GIVEN DATA:
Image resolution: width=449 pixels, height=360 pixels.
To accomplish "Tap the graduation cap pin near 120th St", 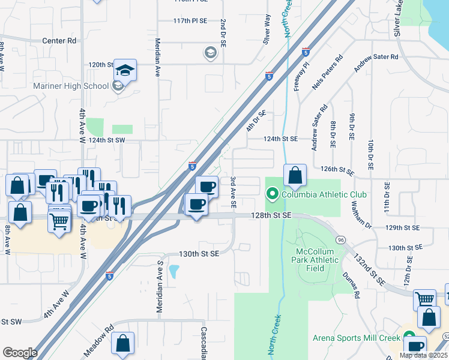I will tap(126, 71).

--

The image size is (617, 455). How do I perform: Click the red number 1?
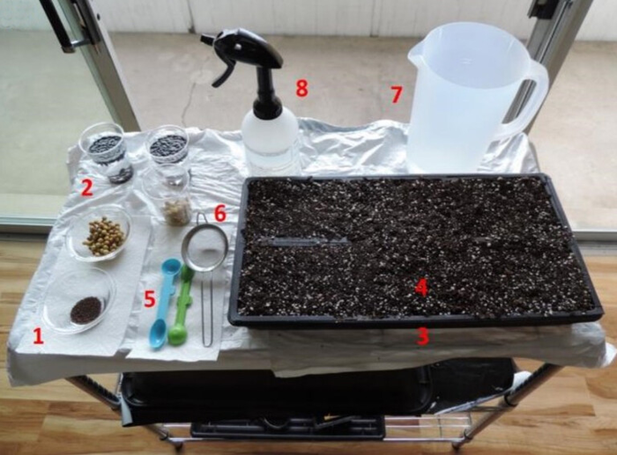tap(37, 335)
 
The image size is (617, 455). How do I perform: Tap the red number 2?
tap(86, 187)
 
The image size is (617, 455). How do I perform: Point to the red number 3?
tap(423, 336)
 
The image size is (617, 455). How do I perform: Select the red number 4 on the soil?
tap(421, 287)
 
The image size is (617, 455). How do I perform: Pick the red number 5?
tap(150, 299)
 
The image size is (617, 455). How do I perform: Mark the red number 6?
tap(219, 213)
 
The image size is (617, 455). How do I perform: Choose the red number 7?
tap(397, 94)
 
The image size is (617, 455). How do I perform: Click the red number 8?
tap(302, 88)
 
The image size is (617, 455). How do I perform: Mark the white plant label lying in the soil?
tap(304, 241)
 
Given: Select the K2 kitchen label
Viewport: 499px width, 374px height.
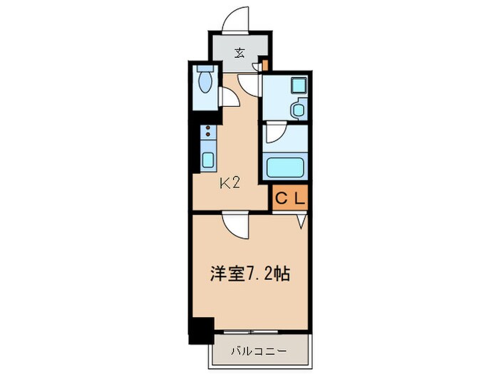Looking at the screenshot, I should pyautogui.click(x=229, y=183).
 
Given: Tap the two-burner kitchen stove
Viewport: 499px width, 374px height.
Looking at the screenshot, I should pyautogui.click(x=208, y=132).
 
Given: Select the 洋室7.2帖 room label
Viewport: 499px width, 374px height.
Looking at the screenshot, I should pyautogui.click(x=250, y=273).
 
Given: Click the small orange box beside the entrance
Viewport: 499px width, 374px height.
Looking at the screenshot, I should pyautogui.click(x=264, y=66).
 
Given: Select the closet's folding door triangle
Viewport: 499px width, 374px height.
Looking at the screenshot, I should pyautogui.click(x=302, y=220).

--

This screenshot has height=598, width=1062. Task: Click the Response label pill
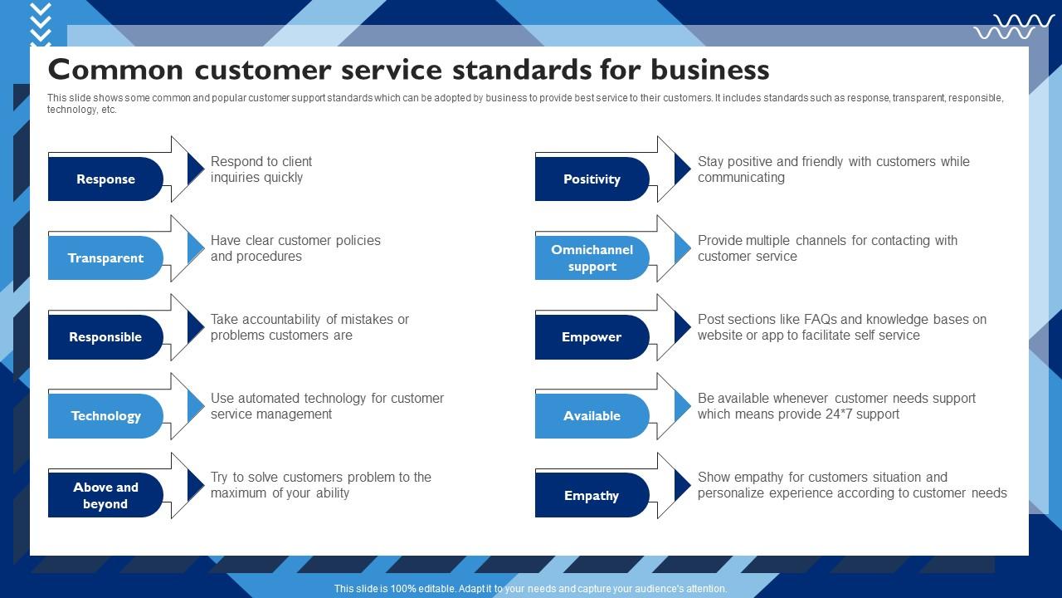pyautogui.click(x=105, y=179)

WRITTEN EXERCISE:
Convert the entries above, from the line containing "in the soil?" up to and including the line containing "tap(304, 241)", into a two-column CSV with the headers instruction and response. Use one row per entry and put each value in a single quoted field, with any line breaks replaced by spaces.

OUTPUT FOR THIS TASK:
instruction,response
"The image size is (617, 455). How do I perform: Mark the white plant label lying in the soil?","tap(304, 241)"